Sun feels that she cannot easily share her own data for fear of disclosing sensitive information because of the work location and the fact that she works on endangered species. Even an embargoed dataset could be problematic, as tortoises keep the same home range and the lifespan of a tortoise vastly exceeds the duration of any reasonable embargo. However, she might be able to share derivative datasets, if these could be easily created, or a subset of less sensitive data, such as life history, demographic or behavioural data (e.g., home range size, daily and seasonal activity, diet, social biology or thermo-regulatory behaviour).
DataONE might also be useful in improving Sun’s overall data management capabilities, e.g., educating her on best practices for data quality and metadata development. If DataONE provided tools for cataloguing and managing locally-stored data, these could be very useful. She might be willing to deposit data at a member node for limited sharing, preservation and for ensuring long-term preservation of data (e.g., migration of data formats), though only if its privacy can be assured and doing so were as easy as (or at least, not much harder than) maintaining local backups.

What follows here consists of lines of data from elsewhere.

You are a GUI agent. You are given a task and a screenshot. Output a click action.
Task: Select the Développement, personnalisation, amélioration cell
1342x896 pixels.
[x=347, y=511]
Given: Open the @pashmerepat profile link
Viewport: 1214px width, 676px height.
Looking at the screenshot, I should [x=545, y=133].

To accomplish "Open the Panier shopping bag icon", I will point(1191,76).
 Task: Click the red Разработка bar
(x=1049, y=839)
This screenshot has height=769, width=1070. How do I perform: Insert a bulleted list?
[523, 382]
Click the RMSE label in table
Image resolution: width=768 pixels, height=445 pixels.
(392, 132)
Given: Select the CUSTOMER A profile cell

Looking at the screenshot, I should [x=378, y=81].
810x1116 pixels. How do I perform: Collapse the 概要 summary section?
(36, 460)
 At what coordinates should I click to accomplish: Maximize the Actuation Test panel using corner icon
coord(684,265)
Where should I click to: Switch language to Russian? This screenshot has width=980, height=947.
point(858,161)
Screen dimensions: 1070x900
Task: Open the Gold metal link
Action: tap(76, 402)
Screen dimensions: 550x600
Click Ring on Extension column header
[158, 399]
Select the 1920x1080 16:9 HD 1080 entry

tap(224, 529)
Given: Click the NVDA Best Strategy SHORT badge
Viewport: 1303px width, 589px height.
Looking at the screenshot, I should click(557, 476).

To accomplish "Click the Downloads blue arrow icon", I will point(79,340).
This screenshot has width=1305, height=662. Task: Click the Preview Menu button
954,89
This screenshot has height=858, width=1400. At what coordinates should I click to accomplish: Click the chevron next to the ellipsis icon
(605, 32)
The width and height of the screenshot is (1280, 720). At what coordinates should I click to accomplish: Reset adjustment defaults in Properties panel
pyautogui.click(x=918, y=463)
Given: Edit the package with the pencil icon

Sun is interested in finding additional data that correspond to the location of tortoise populations, and additional tortoise data so she can put her current study into perspective and perhaps find collaborators. For example, data on invasive species in the area she studies could help explain changes observed in the populations. She does not have much technical support, so she need the tools to be easy to use. Given that her research is motivated by both scientific interests and policy concerns, she is extremely wary of using data of unknown origin or quality, so discoverability and validation of datasets are key issues.